WHAT THE TASK ASKS
If a line below contains the string "computer", return that line.

INPUT DATA
=====

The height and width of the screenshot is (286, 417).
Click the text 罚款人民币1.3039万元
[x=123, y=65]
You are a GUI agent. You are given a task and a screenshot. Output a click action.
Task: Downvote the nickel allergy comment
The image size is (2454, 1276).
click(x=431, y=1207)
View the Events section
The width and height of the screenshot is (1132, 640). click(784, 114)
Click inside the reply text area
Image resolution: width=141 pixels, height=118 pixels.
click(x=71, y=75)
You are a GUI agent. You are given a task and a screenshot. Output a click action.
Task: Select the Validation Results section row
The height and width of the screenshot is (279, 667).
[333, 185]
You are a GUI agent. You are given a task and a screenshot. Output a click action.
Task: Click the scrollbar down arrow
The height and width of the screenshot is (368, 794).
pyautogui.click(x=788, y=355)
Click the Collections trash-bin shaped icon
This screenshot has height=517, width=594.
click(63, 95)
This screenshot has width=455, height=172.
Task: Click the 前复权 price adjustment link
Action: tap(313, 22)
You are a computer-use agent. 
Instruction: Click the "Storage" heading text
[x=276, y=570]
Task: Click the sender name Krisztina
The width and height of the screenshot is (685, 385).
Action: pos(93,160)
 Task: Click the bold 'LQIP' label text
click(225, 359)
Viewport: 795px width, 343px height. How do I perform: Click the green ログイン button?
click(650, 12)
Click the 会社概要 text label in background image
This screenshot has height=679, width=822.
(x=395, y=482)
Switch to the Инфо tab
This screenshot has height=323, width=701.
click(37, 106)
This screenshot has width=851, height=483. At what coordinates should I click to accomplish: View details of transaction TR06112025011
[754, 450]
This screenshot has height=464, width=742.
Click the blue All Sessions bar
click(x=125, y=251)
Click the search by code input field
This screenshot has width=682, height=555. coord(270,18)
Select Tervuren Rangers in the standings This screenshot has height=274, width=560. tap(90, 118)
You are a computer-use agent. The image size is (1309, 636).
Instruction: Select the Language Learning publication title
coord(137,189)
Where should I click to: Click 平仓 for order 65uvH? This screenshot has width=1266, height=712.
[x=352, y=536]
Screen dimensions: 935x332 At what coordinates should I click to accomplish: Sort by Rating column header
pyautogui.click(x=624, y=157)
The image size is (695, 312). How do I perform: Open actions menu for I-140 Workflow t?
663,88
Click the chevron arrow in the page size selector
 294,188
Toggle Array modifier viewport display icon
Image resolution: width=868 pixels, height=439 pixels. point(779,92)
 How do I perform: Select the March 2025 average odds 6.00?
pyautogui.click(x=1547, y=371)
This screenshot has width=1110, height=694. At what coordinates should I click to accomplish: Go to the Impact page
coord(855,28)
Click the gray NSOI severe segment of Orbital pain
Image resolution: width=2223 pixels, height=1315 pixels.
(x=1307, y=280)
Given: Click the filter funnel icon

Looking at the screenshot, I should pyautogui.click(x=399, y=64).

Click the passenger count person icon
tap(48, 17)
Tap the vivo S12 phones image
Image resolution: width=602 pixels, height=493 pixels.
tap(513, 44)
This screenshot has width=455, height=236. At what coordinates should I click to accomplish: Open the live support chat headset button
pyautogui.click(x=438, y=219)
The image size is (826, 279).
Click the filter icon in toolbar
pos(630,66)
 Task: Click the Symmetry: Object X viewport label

=====

WRITTEN RESPONSE
You are a computer-use agent. 
You are a computer-use agent. The image size is (1309, 636).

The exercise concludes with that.